Nous étions condamnés : paysans ou empereurs, voyous ou professeurs, bandits ou justiciers, tire-au-cul ou docteurs... pas d’autres alternatives, pas de juste milieu, pas de demi-mesure, la gloire ou le mépris… Notre  île  avait  sombré  sous  le  poids du Natif. Nous n’étions rien de plus dans le regard du monde (et de mes camarades) qu’un socle de statue. Je pense qu’ils ont senti à travers mes discours un début de révolte, une autre vérité, plus simple et plus humaine, sans ors et sans trompettes… Mais quel était le sens du désir d’origine ? Pourquoi ce pays-ci serait-il plus aimable ? Est-il indispensable de savoir ses racines ?...
 

Nome

Mes parents m’ont doté d’un drôle de prénom. Pourquoi, me direz-vous, encombrer les enfants d’un attribut gênant ? Parce que les hommes, ici-bas en ce monde, répondent à des noms qui révèlent en partie l’histoire de leur lignée, les lieux de l’origine, les accents de la culture, le choix très personnel d’un père et d’une mère, à défaut d’un tuteur. Nous sommes localisés, posés sur la planète, héritiers de destins, destins d’individus…Nous ne sommes pas encore, pas encore totalement, fichés par numéros sans autre référence, d’Orient en Occident, d’un hémisphère à l’autre...
Parce que c’était le nom d’un héros insulaire. Je vous vois opiner, un sourire ironique en travers de la bouche. Or vous faites erreur, mon père était loyal, militaire de carrière et sans arrière-pensées, du moins en me nommant. Il aimait son pays et il aimait son île. Cette dualité, surtout en ce temps-là, lui semblait naturelle. Il a donc dû penser que ce qui est de l’un est aussi de l’autre. Il doit en être ainsi : c’est ce qu’on nous a dit. Un excès d’optimisme ?
 
Le fait est que ce nom, partie ou élément de mon « identité », marquait ma différence. Une sorte d’étrangeté que je ne reniais pas... Vivant hors de notre île le plus clair de l’année, je devais expliquer qui j’étais, d’où j’étais, ce qu’était ce prénom, ce qui me distinguait. Mais tout se compliquait lorsque je retournais l’été parmi “les miens” au rivage de notre île : je devais bien admettre qu’au village non plus je n’étais pas conforme. Mes goûts, mes habitudes, ma manière de penser, trahissaient trop souvent le petit citadin que j’étais devenu.
Les paysans alors vivaient dans les villages au rythme saisonnier des récoltes, des vendanges et de la transhumance. Durant les grandes chaleurs ils gagnaient la montagne, fuyant le littoral (ils étaient assez rares, les habitants de l’île qui fréquentaient les plages). Je devais avouer en ce qui me concerne une nette préférence pour le sable brûlant, la fraîcheur des bains de mer, la lumière du rivage, toutes formes d’insouciance.

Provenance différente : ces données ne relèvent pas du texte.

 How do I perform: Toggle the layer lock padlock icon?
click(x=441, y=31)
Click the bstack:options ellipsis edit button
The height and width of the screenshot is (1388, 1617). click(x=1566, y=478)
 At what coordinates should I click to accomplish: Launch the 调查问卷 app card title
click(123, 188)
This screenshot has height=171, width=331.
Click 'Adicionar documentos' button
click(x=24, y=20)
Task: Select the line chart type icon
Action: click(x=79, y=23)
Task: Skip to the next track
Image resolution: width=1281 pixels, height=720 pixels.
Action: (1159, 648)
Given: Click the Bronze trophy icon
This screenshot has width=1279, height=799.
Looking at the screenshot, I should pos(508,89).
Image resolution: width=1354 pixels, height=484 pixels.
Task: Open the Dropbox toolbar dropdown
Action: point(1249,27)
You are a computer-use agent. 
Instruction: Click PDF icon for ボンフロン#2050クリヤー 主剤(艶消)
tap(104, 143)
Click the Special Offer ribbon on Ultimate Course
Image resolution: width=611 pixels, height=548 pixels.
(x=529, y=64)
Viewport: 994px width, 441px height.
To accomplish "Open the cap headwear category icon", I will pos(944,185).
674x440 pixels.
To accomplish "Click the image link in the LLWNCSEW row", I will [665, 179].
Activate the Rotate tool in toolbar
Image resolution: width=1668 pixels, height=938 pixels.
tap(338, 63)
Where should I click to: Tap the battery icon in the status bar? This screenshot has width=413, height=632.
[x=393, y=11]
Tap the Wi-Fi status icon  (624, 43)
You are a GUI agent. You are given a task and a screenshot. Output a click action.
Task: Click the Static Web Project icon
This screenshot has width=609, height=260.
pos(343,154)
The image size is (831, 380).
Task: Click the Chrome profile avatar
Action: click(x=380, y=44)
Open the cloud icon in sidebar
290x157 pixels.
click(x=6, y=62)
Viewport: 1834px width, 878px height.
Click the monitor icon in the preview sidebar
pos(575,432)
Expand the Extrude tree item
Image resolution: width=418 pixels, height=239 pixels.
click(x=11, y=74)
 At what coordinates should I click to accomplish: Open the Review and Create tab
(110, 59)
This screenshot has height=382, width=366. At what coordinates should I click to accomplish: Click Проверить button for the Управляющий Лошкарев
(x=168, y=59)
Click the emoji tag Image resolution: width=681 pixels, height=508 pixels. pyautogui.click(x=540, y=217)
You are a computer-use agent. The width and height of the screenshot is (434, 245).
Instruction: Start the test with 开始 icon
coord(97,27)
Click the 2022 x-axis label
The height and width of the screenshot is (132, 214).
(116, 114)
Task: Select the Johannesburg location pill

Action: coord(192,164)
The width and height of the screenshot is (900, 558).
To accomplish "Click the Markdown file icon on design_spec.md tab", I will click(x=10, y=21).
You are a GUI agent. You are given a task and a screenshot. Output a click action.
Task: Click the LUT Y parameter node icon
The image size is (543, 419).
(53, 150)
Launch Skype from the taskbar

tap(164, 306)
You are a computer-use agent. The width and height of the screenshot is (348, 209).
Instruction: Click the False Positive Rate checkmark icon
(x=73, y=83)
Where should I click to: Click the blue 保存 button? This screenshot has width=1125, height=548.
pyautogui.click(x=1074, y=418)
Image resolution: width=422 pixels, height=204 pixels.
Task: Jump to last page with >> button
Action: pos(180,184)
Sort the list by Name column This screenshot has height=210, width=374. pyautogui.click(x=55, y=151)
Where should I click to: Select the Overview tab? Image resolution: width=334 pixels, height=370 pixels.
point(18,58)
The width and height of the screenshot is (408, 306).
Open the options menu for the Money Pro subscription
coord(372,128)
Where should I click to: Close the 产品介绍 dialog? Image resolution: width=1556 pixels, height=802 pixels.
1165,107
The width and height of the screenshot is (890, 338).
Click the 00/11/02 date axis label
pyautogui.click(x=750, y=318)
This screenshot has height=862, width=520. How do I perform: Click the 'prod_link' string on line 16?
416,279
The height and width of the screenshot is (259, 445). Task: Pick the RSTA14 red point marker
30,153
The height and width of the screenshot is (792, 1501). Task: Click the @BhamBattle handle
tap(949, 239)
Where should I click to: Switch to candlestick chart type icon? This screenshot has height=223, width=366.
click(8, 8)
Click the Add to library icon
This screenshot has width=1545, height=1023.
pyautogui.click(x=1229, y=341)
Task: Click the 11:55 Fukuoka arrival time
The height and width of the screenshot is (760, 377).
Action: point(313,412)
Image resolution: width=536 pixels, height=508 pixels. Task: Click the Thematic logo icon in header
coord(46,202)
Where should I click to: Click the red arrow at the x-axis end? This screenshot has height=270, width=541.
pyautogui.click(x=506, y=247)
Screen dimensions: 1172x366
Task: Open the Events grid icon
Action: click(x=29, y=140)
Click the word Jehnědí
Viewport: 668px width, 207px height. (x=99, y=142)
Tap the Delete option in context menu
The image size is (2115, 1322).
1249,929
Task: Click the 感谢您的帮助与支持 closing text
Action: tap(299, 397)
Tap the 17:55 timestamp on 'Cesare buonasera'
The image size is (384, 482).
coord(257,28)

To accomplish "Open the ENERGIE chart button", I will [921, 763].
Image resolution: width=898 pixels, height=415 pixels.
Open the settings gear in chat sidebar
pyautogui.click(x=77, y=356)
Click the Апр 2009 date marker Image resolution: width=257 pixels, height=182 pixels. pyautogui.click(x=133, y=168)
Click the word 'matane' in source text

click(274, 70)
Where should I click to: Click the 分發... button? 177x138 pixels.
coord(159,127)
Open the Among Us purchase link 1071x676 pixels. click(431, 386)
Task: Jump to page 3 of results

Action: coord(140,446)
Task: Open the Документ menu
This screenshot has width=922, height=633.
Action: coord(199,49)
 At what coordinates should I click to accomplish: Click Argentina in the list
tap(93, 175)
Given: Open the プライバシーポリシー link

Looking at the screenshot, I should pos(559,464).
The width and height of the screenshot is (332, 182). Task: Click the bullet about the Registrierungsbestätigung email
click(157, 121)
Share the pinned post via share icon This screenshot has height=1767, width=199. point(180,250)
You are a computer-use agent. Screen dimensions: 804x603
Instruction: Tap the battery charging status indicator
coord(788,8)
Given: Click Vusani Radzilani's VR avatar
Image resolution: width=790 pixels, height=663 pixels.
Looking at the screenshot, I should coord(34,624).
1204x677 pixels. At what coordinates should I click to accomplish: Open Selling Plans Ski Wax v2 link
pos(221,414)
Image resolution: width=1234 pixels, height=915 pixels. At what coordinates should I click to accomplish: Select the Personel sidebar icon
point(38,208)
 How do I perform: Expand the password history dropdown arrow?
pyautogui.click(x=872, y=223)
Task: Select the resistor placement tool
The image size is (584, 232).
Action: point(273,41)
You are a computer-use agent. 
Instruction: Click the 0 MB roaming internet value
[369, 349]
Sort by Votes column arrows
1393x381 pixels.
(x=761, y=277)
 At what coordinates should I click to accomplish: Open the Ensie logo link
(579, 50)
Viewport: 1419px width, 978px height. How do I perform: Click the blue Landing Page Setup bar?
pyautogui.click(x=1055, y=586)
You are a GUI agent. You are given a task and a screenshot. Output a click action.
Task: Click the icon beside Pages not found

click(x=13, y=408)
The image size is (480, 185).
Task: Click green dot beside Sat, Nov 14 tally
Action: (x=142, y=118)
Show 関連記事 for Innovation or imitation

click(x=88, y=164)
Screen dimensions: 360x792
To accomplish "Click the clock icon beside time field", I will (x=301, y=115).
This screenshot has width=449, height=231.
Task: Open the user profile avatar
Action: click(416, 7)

La montagne est prégnante. Elle ne permet jamais l’assoupissement total. Elle est un stimulant qui éveille les sens, aiguillonne la pensée. Il peut y faire très chaud comme il y fait très froid. Même au cours de l’été de terribles orages viennent déchirer la nuit. Le noir y est plus noir, le vert y est plus vert, les pierres y sont plus dures, l’eau y est plus limpide, les vents y sont coupants, les sons « plus lumineux », le mystère plus mystère, les morts toujours présents, les vivants plus modestes bien qu’excessivement farouches, trop secrets, trop pudiques…
Cela ressemblait fort à l’envers du décor, à la vérité vraie de l’intérieur des gens. Cela me fascinait. Mais au cœur de l’été, j’aimais aussi la mer qui me guérissait mieux (c’est ce que je croyais) du souci des cités, des grands murs encrassés, du macadam-trottoirs, de l’automobile-bruit, du métro sous-terrain, de l’heure des rendez-vous, les rendez-vous manqués, le sentiment absurde de ne servir à rien, qu’à croiser le chemin des puissants qui gouvernent et qui disparaîtraient sans notre agitation…
 

Lingua

En étaient-ils conscients les hommes de ces montagnes, loin des bords de la Seine, des faubourgs de Broadway, de Buckingham Palace, du P alais de Liria, du Colisée à Rome ou bien de la Place Rouge, en étaient-ils conscients chaque jour que Dieu fait… conscients de la magie du pays qu’ils habitent ?... Ils en étaient conscients ! Bien sûr qu’ils en étaient… Conscients et lunatiques.
Aussi hauts le lundi qu’en bas le vendredi, magnanimes au soleil et tourmentés la nuit, optimistes au matin pessimistes le soir, pacifistes sincères et vengeurs obligés… Il faut avoir longtemps (dès la plus jeune enfance) baigné dans ces contrastes pour se montrer capables de survivre à leurs chocs. Les enfants du pays avec qui je jouais, faisaient l’apprentissage de cette transhumance de l’âme et de l’esprit. J’étais le citoyen d’un monde plus étal.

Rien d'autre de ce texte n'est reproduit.